The easiest defense is at the level of the Internet browser itself. Selecting software that has historically proven to be secure, such as Mozilla Firefox or Google Chrome, immediately places your users in a safer arena. On the other hand, Internet Explorer is a notoriously insecure piece of software, and Apple's Safari browser has proven to be similarly vulnerable. Both browsers were hacked on the first day of the 2011 “Pwn2Own” event at the CanSecWest computer security conference, while no participants even attempted to hack Firefox and Chrome.³ It should not have to be mentioned, but Internet Explorer 6 still holds a modicum of marketshare in the United States and is regarded by some as the most insecure piece of software ever developed.⁴ Part of the reason for this is the ActiveX Controls that interactive websites can use in Internet Explorer.
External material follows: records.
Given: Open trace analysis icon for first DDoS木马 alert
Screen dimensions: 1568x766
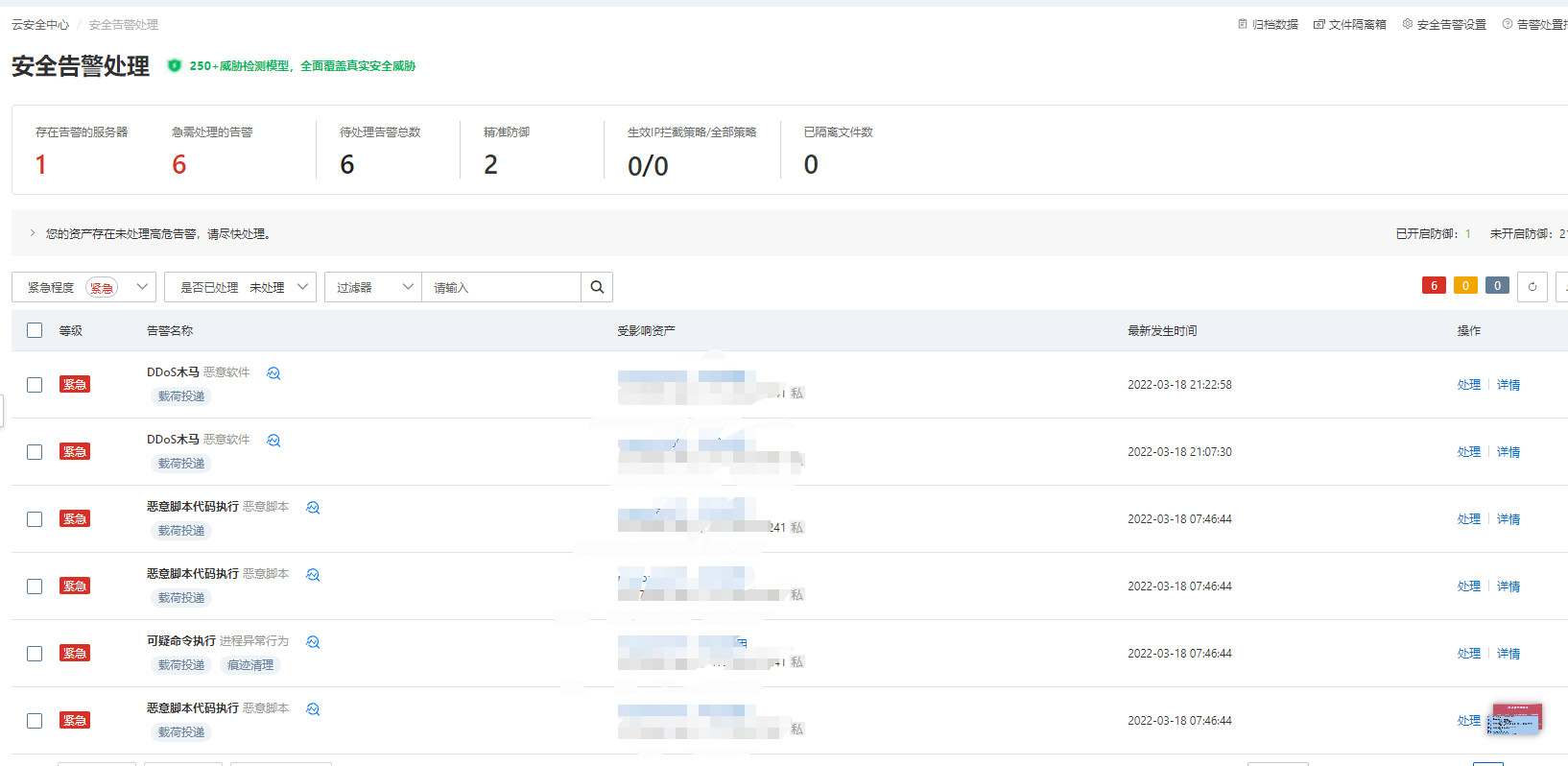Looking at the screenshot, I should pyautogui.click(x=273, y=373).
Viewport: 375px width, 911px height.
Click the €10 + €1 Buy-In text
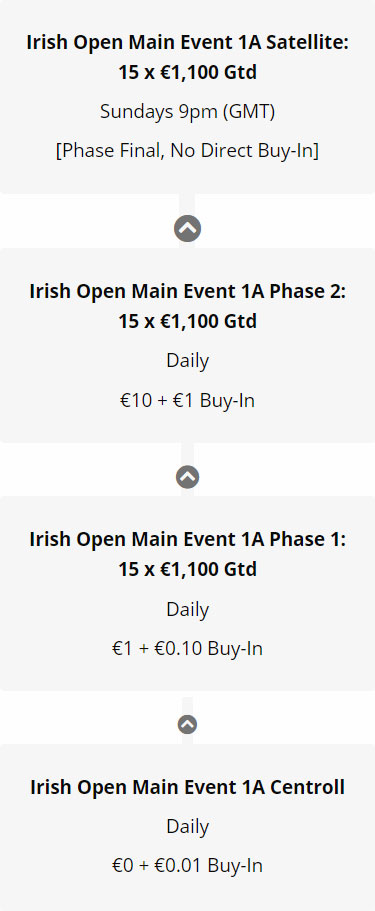187,400
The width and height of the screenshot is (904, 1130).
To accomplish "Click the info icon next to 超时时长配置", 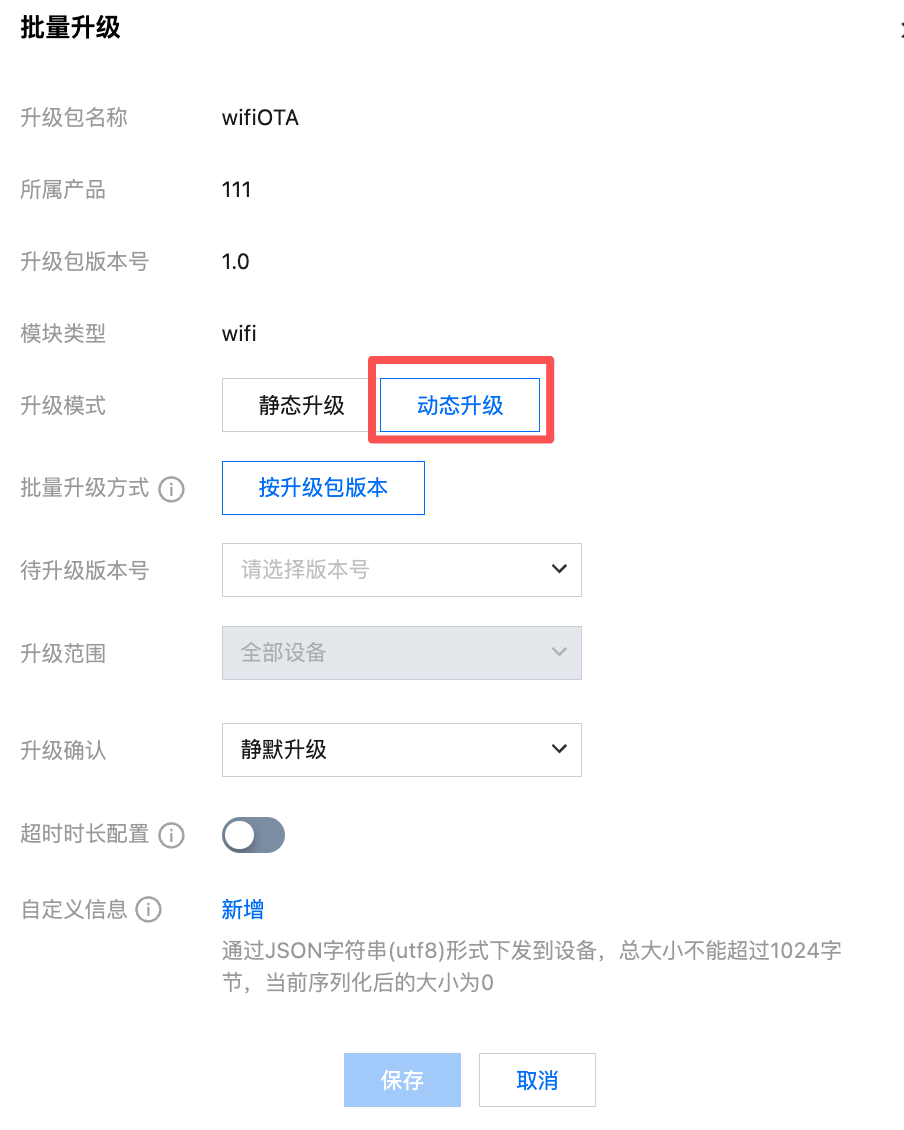I will click(172, 835).
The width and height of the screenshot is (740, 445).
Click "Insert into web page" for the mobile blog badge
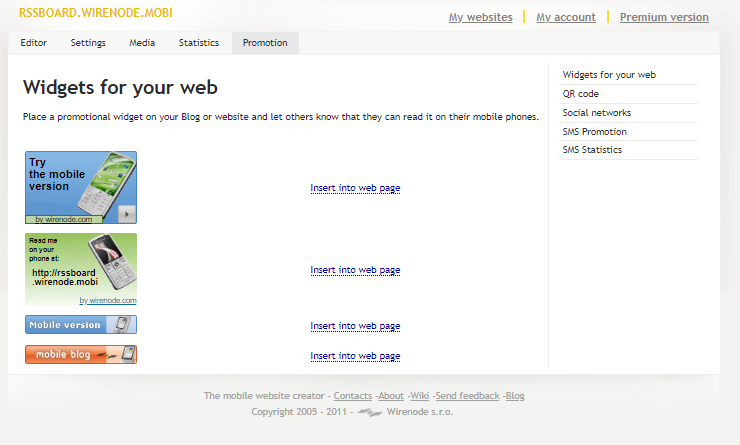(x=355, y=356)
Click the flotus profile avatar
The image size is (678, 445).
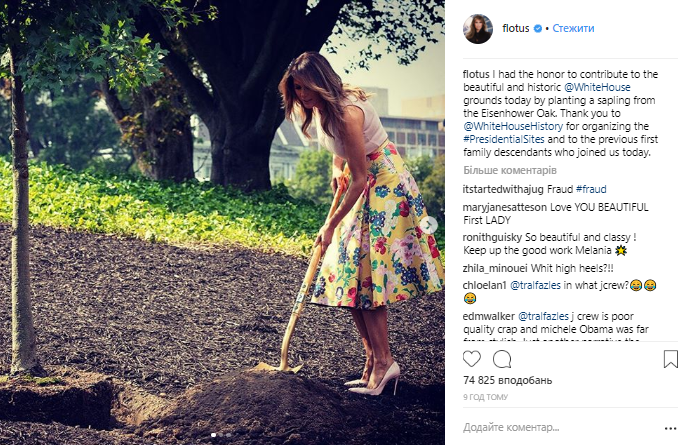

These controls run with the same level privileges as the user running the program, which gives malware opportunities to interact with many elements of the Windows operating system, including downloading files and executing programs. If your library or any of your users are still using Internet Explorer 6, migration to a newer version is absolutely essential. It speaks volumes that Microsoft itself has an Internet Explorer 6 Countdown site that advises “friends don't let friends use Internet Explorer 6,” yet that same site shows 1.4 percent market share in the United States as of September 30, 2011.⁵

On the other hand, Google Chrome has developed a few innovative approaches to security.⁶ First of all, plug-ins such as Shockwave Flash are often a source of security vulnerabilities, which is further exacerbated by users failing to update to the latest versions when they become available. To address this issue, Chrome packages plug-ins along with its own automatic updates that run seamlessly in the background, never providing the user an opportunity to opt-out of valuable security patches. Especially for large, public computing labs not running virtualized software, automatic updates save IT staff time and reduce user confusion. Second, Chrome “sandboxes” plug-ins so that even when vulnerabilities are exploited, they cannot break into the larger operating system environment. Thus problems analogous to malicious ActiveX Controls with too great of privileges are circumvented. Finally, Chrome also works to inform users of site security, from highlighting the “https” prefix in green font beside a safety lock to warning when users are about to visit a malicious website.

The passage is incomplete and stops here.